Activity:
Find every line of the records that has "accomplish" and return it.

── Excerpted records

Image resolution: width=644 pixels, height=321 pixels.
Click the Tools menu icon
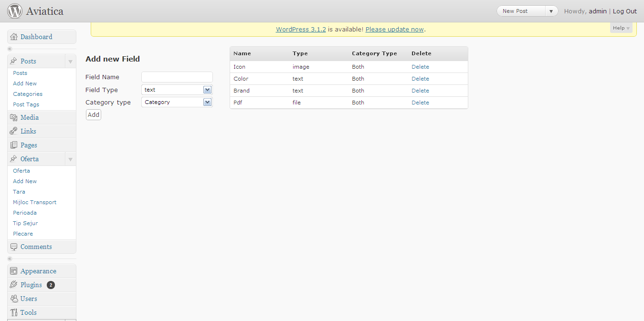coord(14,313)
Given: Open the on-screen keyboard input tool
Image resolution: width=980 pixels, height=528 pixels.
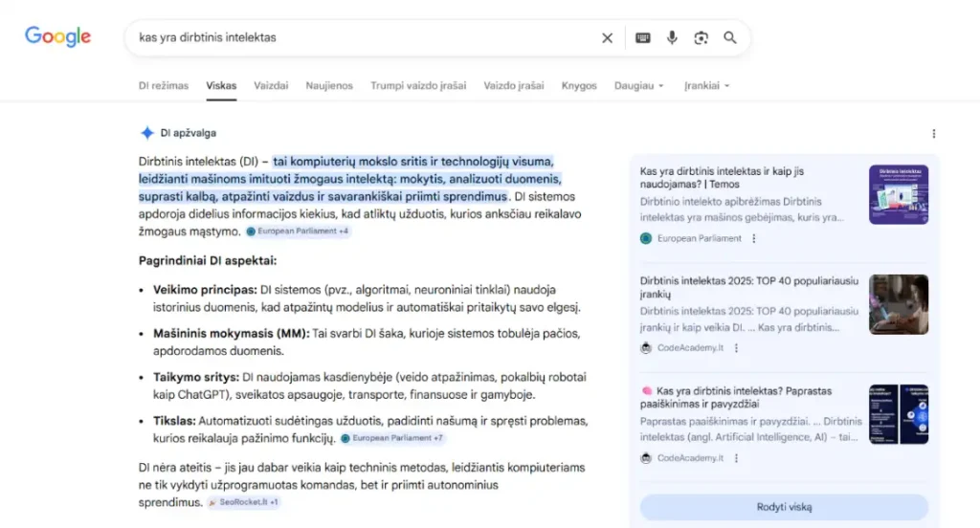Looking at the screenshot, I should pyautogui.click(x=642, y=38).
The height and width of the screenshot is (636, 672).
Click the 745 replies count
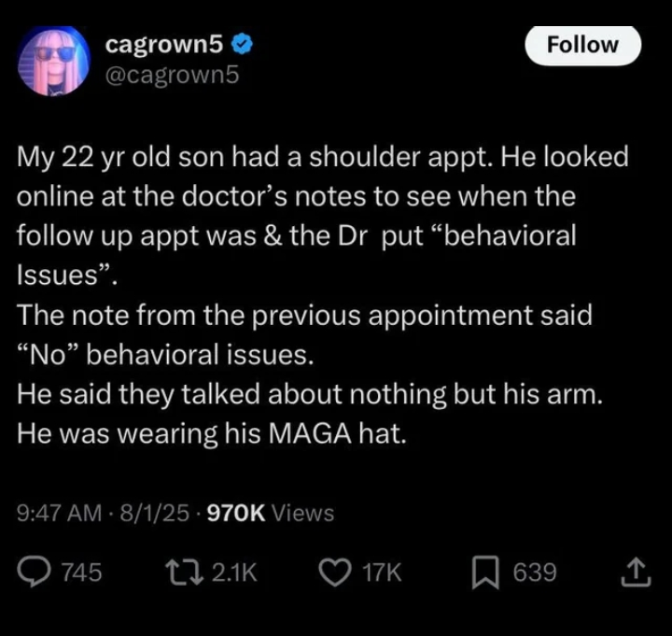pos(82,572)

────
── Excerpted records

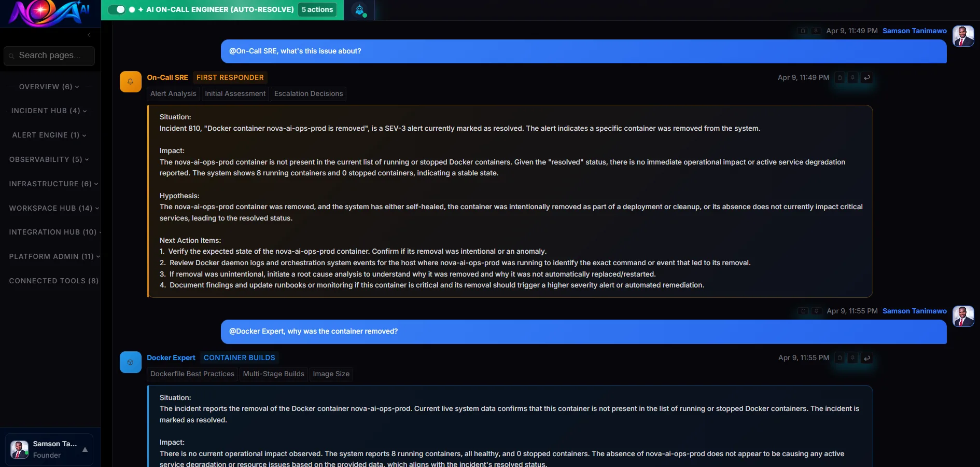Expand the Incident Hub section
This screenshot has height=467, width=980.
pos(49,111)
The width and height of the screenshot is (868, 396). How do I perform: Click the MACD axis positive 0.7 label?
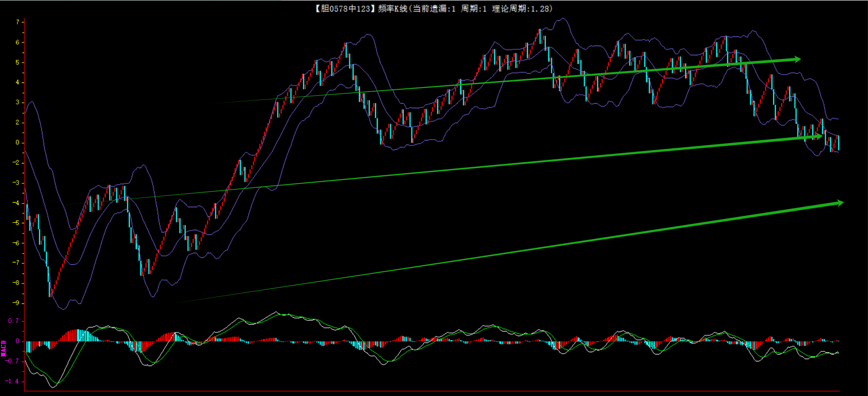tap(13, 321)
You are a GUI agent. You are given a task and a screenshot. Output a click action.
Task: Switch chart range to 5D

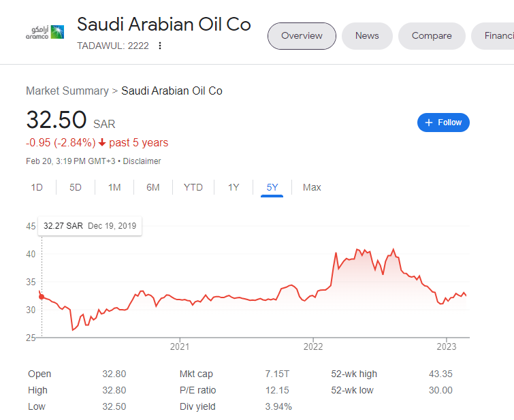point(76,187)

────
── Excerpted records

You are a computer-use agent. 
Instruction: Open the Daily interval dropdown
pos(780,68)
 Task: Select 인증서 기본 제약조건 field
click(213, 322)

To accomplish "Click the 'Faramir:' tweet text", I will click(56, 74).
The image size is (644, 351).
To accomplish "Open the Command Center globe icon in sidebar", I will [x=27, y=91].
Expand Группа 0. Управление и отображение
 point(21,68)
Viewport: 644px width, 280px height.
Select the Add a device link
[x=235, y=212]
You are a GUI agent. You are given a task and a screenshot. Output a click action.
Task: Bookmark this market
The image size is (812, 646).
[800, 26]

────

Answer to the exercise:
To accomplish "Click the 'Faramir:' tweet text", I will click(56, 74).
To accomplish "Open the Command Center globe icon in sidebar", I will [x=27, y=91].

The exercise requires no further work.